> _Data for this exercise_
_ _ _
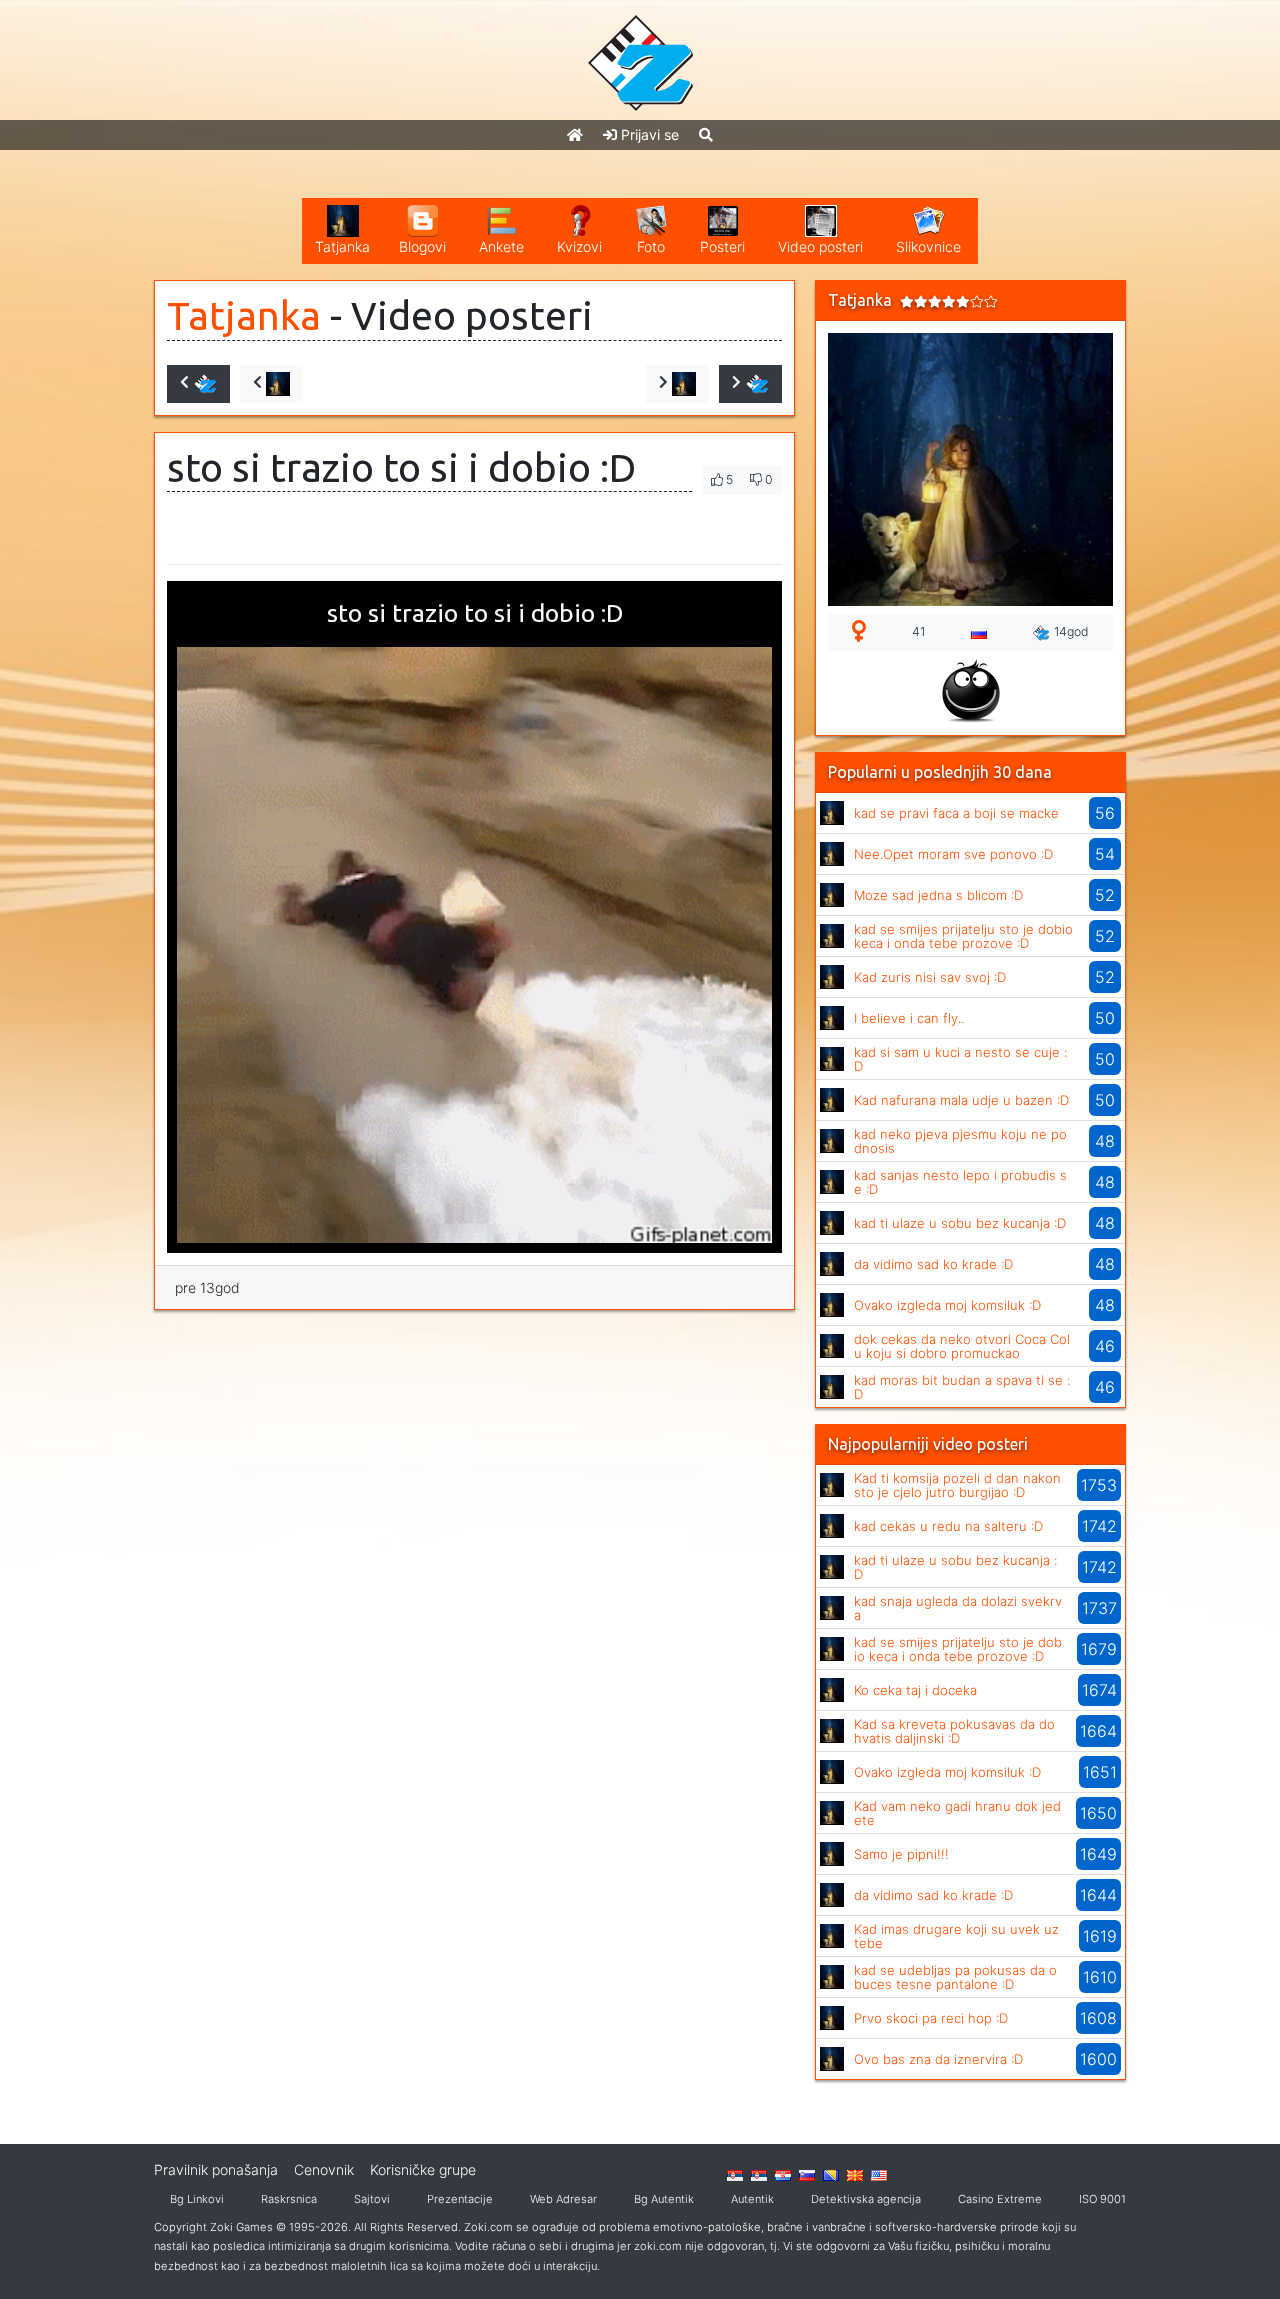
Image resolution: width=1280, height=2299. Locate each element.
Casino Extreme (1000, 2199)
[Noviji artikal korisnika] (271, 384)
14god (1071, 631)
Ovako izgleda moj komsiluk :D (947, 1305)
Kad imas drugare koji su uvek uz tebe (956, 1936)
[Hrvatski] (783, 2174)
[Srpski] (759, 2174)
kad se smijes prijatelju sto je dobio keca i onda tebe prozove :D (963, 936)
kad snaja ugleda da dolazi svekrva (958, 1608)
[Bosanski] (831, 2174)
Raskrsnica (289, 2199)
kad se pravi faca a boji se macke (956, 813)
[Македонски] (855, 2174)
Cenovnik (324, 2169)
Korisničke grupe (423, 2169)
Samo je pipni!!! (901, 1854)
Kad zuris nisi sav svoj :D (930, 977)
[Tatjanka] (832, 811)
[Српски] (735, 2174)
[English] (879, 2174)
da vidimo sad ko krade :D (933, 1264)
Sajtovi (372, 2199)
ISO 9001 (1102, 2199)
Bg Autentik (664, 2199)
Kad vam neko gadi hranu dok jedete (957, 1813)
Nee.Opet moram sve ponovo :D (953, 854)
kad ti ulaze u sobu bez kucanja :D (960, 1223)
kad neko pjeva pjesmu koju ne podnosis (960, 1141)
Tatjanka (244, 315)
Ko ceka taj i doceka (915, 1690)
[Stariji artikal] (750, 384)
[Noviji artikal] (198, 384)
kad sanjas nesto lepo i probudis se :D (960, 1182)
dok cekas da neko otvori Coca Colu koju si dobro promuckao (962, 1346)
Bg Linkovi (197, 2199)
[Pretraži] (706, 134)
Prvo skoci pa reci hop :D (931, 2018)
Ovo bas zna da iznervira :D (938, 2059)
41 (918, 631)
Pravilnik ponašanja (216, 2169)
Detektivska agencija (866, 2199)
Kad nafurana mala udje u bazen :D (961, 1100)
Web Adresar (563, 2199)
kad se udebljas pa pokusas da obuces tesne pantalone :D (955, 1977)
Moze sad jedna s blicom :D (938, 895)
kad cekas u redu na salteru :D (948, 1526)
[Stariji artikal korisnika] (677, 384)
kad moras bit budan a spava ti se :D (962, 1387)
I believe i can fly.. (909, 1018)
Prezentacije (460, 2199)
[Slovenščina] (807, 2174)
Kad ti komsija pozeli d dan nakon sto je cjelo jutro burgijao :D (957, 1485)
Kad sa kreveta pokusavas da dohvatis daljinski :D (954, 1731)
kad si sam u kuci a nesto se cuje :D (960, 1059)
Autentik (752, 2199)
_ _ _
> _Task goal_
What you return must be an exact retyping of the lines above starting at the line with "kad se pravi faca a boji se macke (956, 813)" and ending at the line with "kad ti ulaze", and nothing besides.

> _Solution for this task_
kad se pravi faca a boji se macke (956, 813)
[Македонски] (855, 2174)
Cenovnik (324, 2169)
Korisničke grupe (423, 2169)
Samo je pipni!!! (901, 1854)
Kad zuris nisi sav svoj :D (930, 977)
[Tatjanka] (832, 811)
[Српски] (735, 2174)
[English] (879, 2174)
da vidimo sad ko krade :D (933, 1264)
Sajtovi (372, 2199)
ISO 9001 (1102, 2199)
Bg Autentik (664, 2199)
Kad vam neko gadi hranu dok jedete (957, 1813)
Nee.Opet moram sve ponovo :D (953, 854)
kad ti ulaze u sobu bez kucanja :D (960, 1223)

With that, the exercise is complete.